Segundo o Tribunal da Cidadania, como a possibilidade de acumulação é exceção, esta acumulação de cargos deve ser interpretada de forma restritiva. Ademais, a acumulação remunerada de cargos públicos deve atender ao princípio constitucional da eficiência. O servidor precisa estar em boas condições físicas e mentais para bem exercer as suas atribuições, o que certamente depende de adequado descanso no intervalo entre o final de uma jornada de trabalho e o início da outra, o que é impossível em condições de sobrecarga de trabalho.
Observa-se, assim, que o STJ considerou que a jornada excessiva de trabalho atinge a higidez física e mental do profissional de saúde, comprometendo a eficiência no desempenho de suas funções, nos seguintes termos:
DIREITO ADMINISTRATIVO. INADMISSIBILIDADE DE JORNADA SEMANAL SUPERIOR A SESSENTA HORAS NA HIPÓTESE DE ACUMULAÇÃO DE CARGOS PRIVATIVOS DE PROFISSIONAIS DE SAÚDE.
É vedada a acumulação de dois cargos públicos privativos de profissionais de saúde quando a soma da carga horária referente aos dois cargos ultrapassar o limite máximo de sessenta horas semanais. Segundo o que dispõe a alínea c do inciso XVI do art. 37 da CF, é vedada a acumulação remunerada de cargos públicos, exceto, quando houver compatibilidade de horários, observado em qualquer caso o disposto no inciso XI, a de dois cargos ou empregos privativos de profissionais de saúde, com profissões regulamentadas. Por se constituir como exceção à regra da não acumulação, a acumulação de cargos deve ser interpretada de forma restritiva. Ademais, a acumulação remunerada de cargos públicos deve atender ao princípio constitucional da eficiência, na medida em que o profissional da área de saúde precisa estar em boas condições físicas e mentais para bem exercer as suas atribuições, o que certamente depende de adequado descanso no intervalo entre o final de uma jornada de trabalho e o início da outra, o que é impossível em condições de sobrecarga de trabalho. Observa-se, assim, que a jornada excessiva de trabalho atinge a higidez física e mental do profissional de saúde, comprometendo a eficiência no desempenho de suas funções e, o que é mais grave, coloca em risco a vida dos usuários do sistema público de saúde. Também merece relevo o entendimento do TCU no sentido da coerência do limite de sessenta horas semanais - uma vez que cada dia útil comporta onze horas consecutivas de descanso interjornada, dois turnos de seis horas (um para cada cargo), e um intervalo de uma hora entre esses dois turnos (destinado à alimentação e deslocamento) -, fato que certamente não decorre de coincidência, mas da preocupação em se otimizarem os serviços públicos, que dependem de adequado descanso dos servidores públicos (TCU, Acórdão 2.133/2005, DOU 21/9/2005). MS 19.336-DF, Rel. originária Min. Eliana Calmon, Rel. para acórdão Min. Mauro Campbell Marques, julgado em 26/2/2014.

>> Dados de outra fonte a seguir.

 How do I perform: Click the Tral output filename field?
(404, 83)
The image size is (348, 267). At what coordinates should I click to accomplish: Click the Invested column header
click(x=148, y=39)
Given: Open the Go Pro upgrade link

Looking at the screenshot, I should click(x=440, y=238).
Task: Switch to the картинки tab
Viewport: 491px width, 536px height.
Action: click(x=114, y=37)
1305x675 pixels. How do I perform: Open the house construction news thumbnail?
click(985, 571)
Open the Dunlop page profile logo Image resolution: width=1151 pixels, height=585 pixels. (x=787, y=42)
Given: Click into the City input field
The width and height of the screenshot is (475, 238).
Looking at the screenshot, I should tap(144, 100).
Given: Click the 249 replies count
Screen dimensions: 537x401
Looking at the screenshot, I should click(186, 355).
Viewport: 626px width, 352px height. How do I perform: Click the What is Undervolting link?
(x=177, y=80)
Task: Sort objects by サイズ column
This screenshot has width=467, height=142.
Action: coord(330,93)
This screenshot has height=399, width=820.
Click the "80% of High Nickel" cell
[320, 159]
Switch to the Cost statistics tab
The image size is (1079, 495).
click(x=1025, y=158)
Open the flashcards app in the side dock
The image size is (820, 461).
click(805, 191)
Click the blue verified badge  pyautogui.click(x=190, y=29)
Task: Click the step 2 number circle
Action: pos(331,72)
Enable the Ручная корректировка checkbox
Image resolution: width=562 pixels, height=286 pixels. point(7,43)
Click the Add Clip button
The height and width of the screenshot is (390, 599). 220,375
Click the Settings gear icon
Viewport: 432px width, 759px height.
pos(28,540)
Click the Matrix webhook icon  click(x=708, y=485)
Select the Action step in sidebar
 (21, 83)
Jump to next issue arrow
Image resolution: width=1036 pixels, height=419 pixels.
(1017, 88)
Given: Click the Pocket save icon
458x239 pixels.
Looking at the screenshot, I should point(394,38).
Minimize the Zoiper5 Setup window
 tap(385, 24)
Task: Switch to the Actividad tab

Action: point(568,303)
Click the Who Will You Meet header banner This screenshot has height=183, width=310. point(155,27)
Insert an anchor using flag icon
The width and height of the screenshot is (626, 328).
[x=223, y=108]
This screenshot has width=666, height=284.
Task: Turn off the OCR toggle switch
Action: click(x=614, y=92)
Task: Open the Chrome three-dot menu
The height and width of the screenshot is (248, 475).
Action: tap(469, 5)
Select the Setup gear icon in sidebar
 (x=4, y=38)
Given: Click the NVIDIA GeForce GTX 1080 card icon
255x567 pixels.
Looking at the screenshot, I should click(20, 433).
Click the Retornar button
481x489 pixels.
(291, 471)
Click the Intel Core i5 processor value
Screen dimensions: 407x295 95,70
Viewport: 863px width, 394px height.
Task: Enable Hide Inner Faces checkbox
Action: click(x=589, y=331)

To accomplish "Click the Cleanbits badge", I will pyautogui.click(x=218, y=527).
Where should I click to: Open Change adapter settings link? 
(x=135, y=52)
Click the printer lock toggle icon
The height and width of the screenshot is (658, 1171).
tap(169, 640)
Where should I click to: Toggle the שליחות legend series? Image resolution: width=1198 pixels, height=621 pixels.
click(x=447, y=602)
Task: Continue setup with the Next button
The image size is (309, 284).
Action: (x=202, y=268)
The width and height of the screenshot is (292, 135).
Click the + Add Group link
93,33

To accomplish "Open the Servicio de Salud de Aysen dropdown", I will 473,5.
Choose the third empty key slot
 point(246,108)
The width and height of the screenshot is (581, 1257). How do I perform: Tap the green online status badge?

No caso concreto, a servidora acumulava dos cargos públicos privativos de profissionais de saúde e a soma da carga horária semanal de ambos era superior a 60 horas. A servidora foi notificada para optar por um dos dois cargos, tendo se mantido inerte. Diante disso, foi demitida de um deles por acumulação ilícita de cargos públicos. A servidora impetrou o referido mandado de segurança, mas o STJ reconheceu que a demissão foi legal.
Contudo, é imperioso registrar que o julgado acima tratava especificamente de impetrante que era servidora da área de saúde. No entanto, aqui se defende que o entendimento vale também para as demais hipóteses de acumulação previstas nas alíneas “a” e “b” do inciso XVI do art. 37 da CF/88. Inclusive, é bastante provável que o STJ mantenha o referido entendimento para os demais casos, haja vista inexistir qualquer motivo razoável que justifique um tratamento diferenciado entre as hipóteses.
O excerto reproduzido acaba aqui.